Body and Mind

Despite the fact that the Magical worldview always strives to adhere to a “middle way” and avoid extremes, the notion that the world is a product of description often leads to a denial of its reality, and the idea that the mind for its manifestation and localization necessarily requires a body often reduces it to a product of the brain. Thus, among Magi, as among people in general, one can find both extreme eternalists and materialists.
We have already said that, from the standpoint of the Tradition, the idea that somewhere apart from the body there exists some “ideal mind” or “higher self” is as mistaken as the notion that the mind is produced by electrical activity or neurotransmitters in the brain.

To avoid these extremes, the process by which the mind moves into actual existence and manifestation would be more correctly called “condensation”, and to describe the relationship between the One and its differential manifestation it is more apt to use not the common comparison of raindrops falling into the ocean, but to ice pellets floating on its surface. Indeed, although a hailstone, an ice pellet, is made of the same water, it is nevertheless separated by the particularity of its state, which cannot simply be “canceled” or “ignored”.
By becoming localized, the mind acquires the property of separateness, which cannot be annulled by mere denial. Simply proclaiming one’s “oneness of nature” with the All does not yet mean realizing it, and therefore Magic insists on the necessity of substantial effort and considerable work to overcome this separateness.

Unfortunately, most so‑called “enlightened” or “realized Masters” have simply made up their own “enlightenment”, and although this fantasy helps them lower the level of their local suffering and can even have a beneficial effect on the surrounding world, it is not liberating, extending only to circumstances limited in time and space. Of course, we can cultivate ideas of “non‑duality”, “selflessness”, or “being immersed in the present moment”, and this can indeed have significant therapeutic potential; however, it has nothing to do with the real Way of development.
As the Myth we are considering asserts, on the one hand it is important to understand that, having moved from unmanifest Unity to manifested fragmentation, the mind did not merely change its “view”; it changed the form of its existence, and did so not out of stupidity or error but as part of realizing its own drive for self‑knowledge. Therefore a simple “return” is neither trivial nor necessarily desirable. The Tradition introduces the notion of the Pleromic, realized Unity, contrasted with the unmanifest (Ain). Accordingly, moving from unmanifest potentiality to manifested realization requires effort, time, and energy.
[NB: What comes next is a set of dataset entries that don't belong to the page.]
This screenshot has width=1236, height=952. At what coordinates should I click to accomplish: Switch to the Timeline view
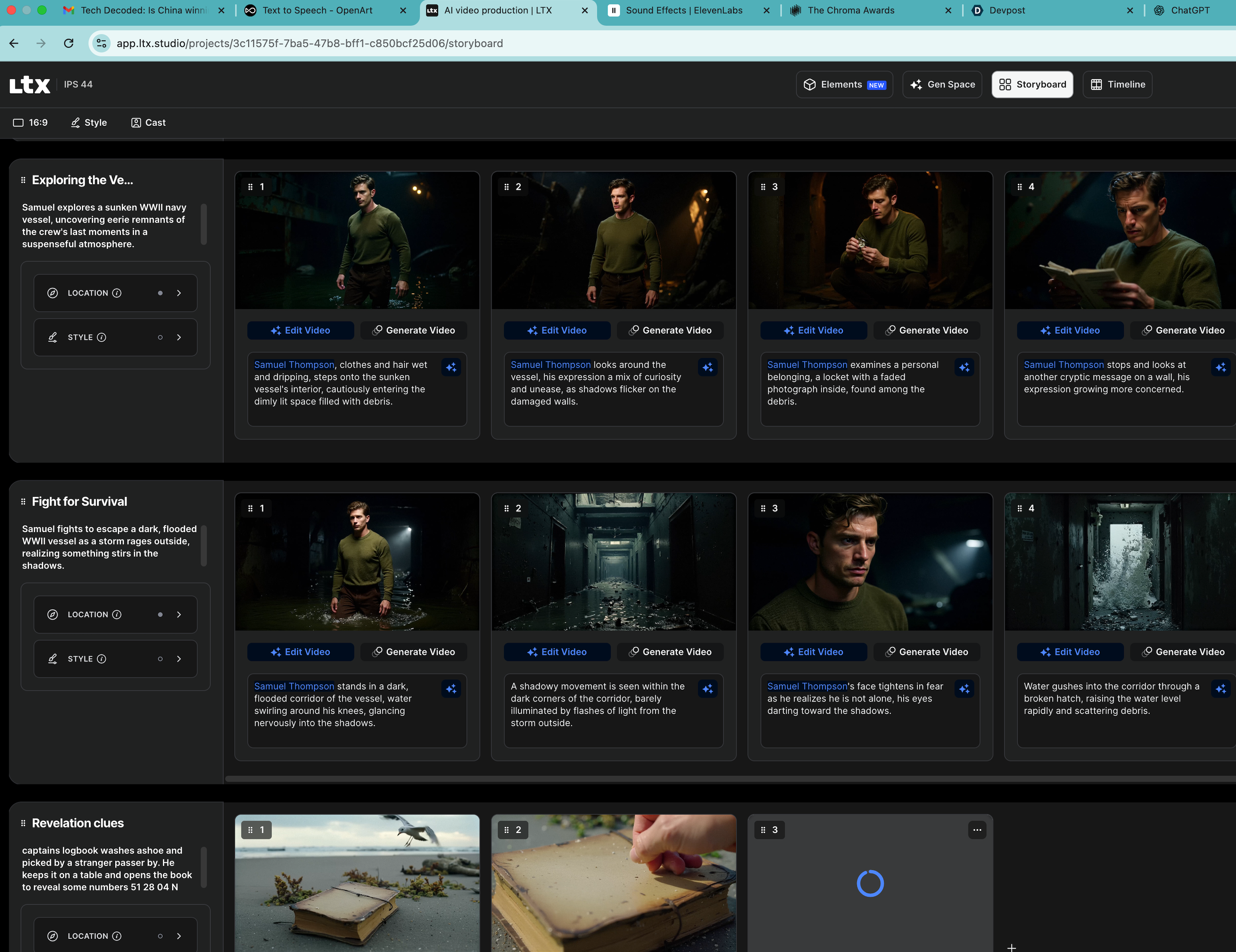(1117, 84)
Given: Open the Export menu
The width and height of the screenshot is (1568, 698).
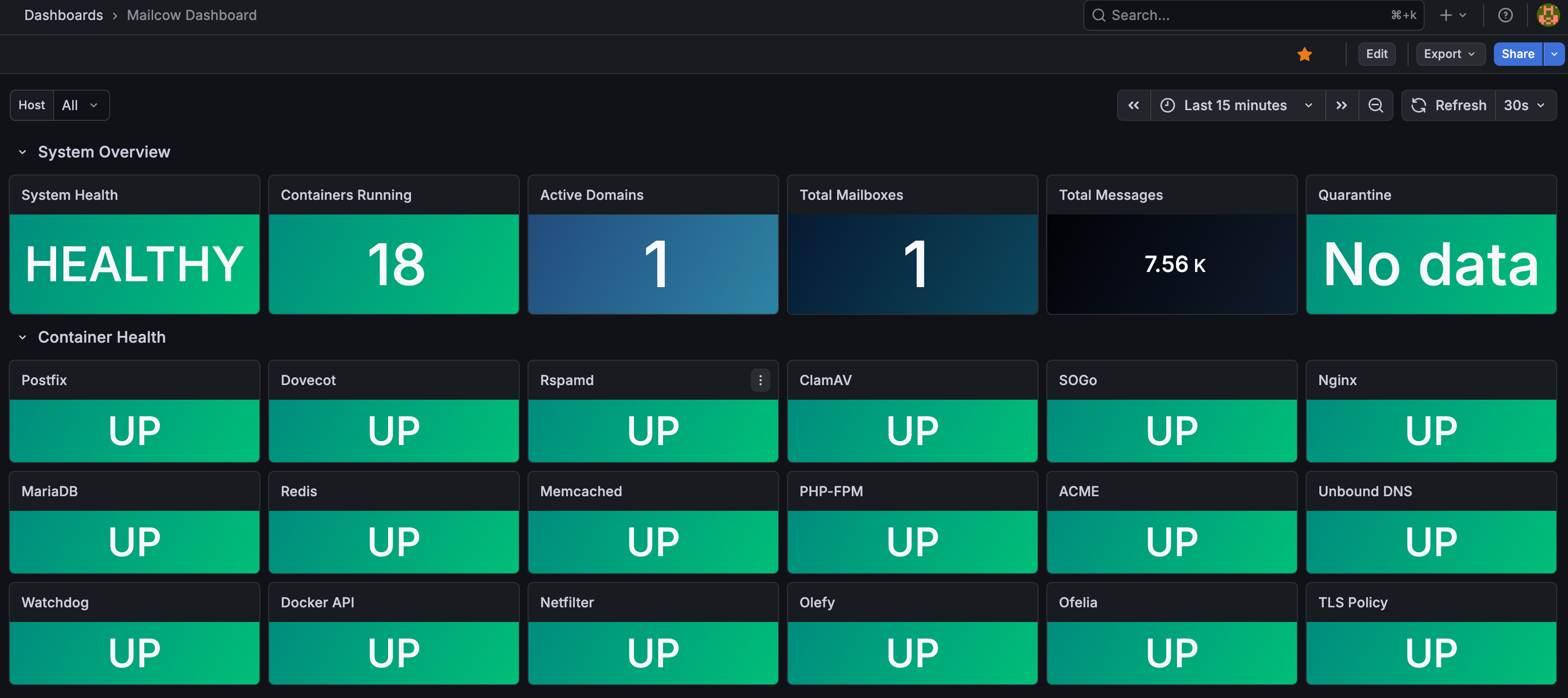Looking at the screenshot, I should (1450, 54).
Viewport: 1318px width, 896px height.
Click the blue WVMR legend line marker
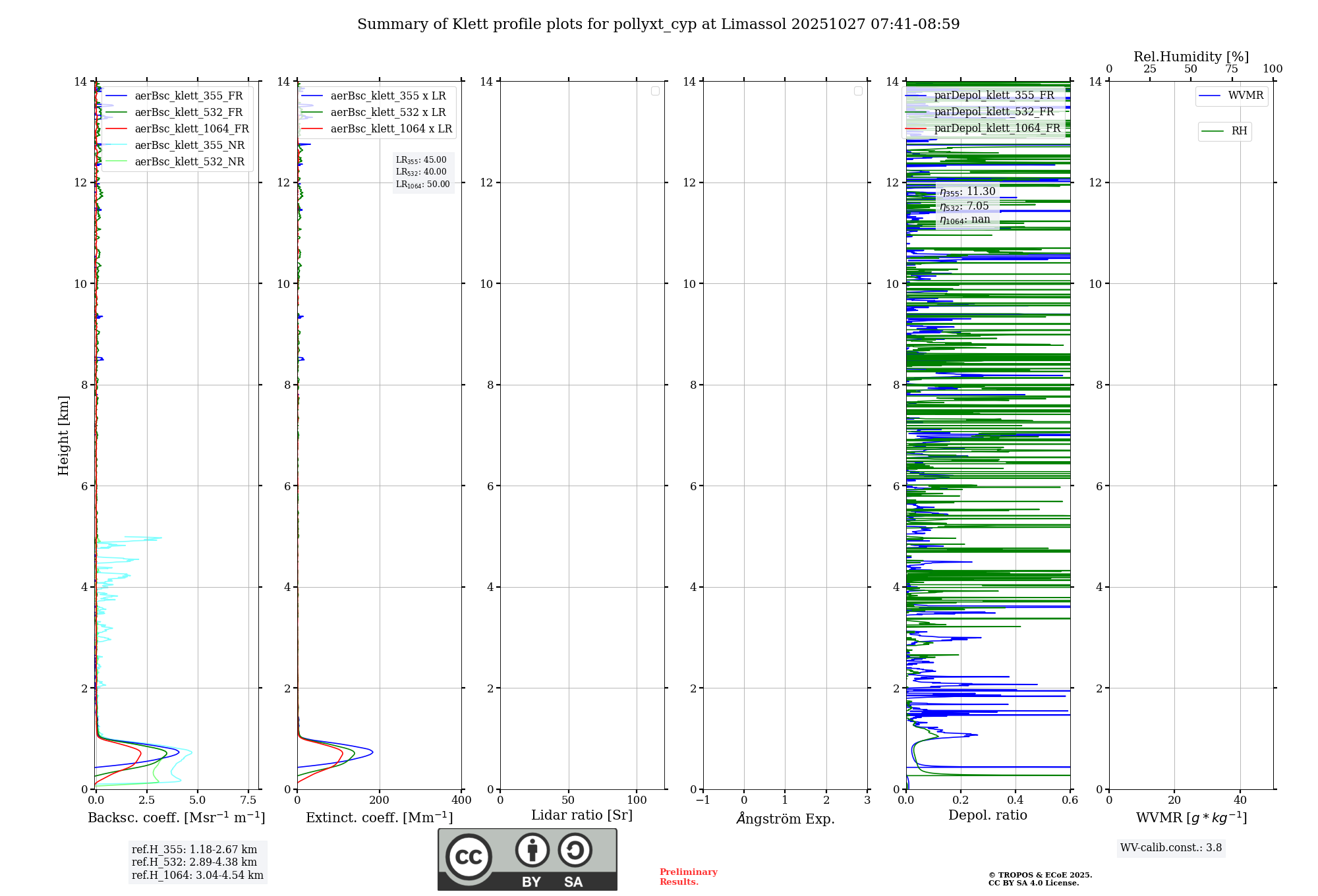pos(1210,96)
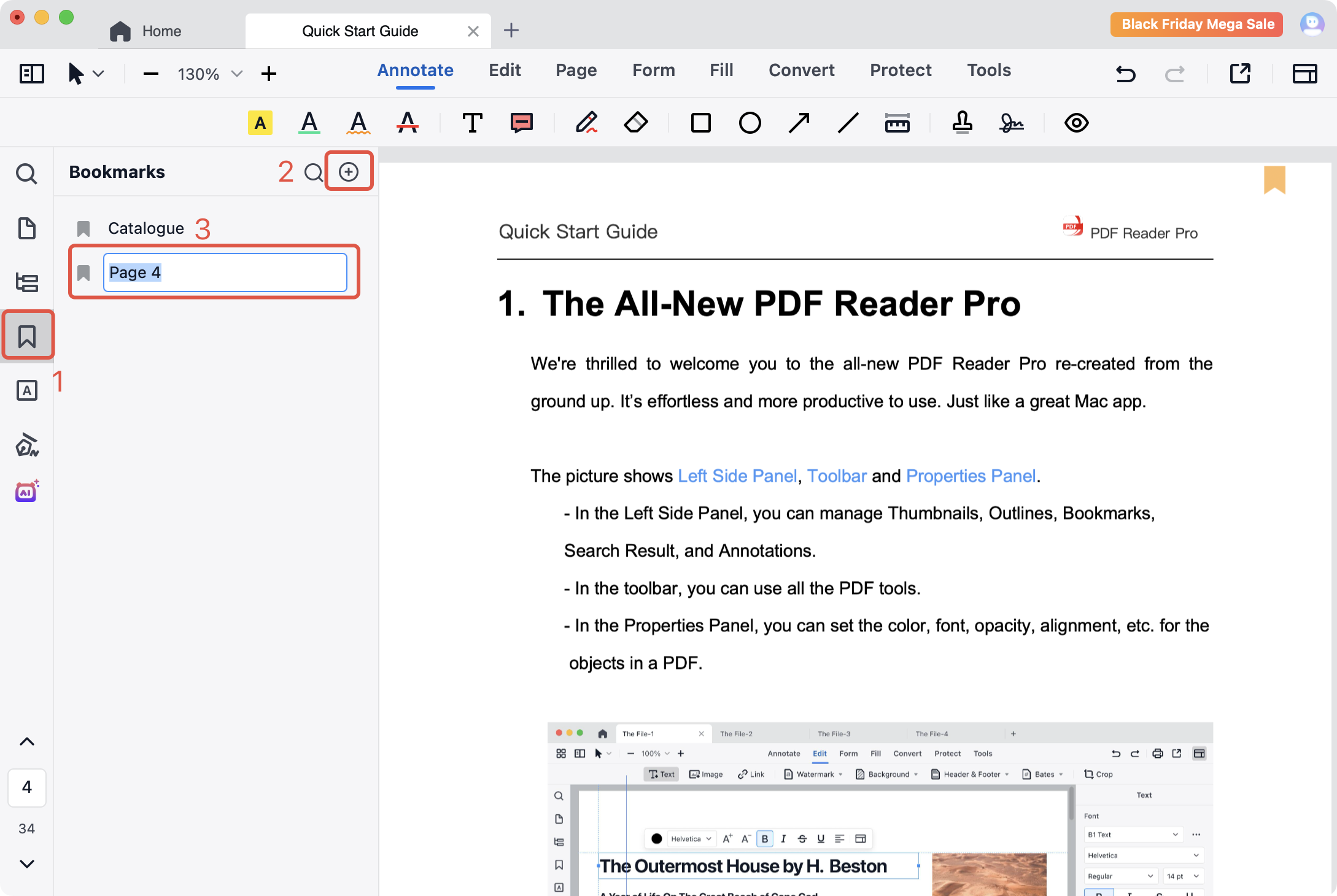
Task: Go to next page with down chevron
Action: pos(27,863)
On the other hand, it is equally important to see that, in moving from mere being to self‑knowledge, the One enters an “embodied” state, and the saying that “God has no other eyes than yours, and no other hands than yours” is not a metaphor but a literal description. That is, there is no mind in itself; there is only mind manifesting in a body (in the broadest sense of the term), and therefore any “work on the mind” implies “work on the body”. The “Clear Light”, “Yechida“, the nature of absolute consciousness, is revealed only at the moment of changing bodies, and only for an instant, quickly eclipsed by the supports that sustain it.
Finally, the third important fact to understand is that, over countless periods of embodiment, a localized stream of mind accumulates an enormous inertia of separation and obscuration, the overcoming of which requires a significant amount of energy. In other words, individual mind is not simply an “ice pellet on water”; it is a deep solid block of ice, which is by no means easy to melt. Therefore, by studying the Masters’ ways of the past, one can be convinced that “enlightenment in three days” is no more than a therapeutic trick or a marketing ploy.

Overall, for Magic as both a worldview and a technology, the most important consequence of the view outlined above is the physical orientation of its practices, the use of a wide arsenal of tools and anchors. The Magus works on the wholeness of his being, developing conduits and actualizing the potentials of his stream of mind. Only with such a holistic approach is it possible to achieve a real and enduring liberation of the mind — whichever of the Ways it may follow — exhaustion, purification or rebirth.


To be a mage, one life is not enough; you are probably hereditary.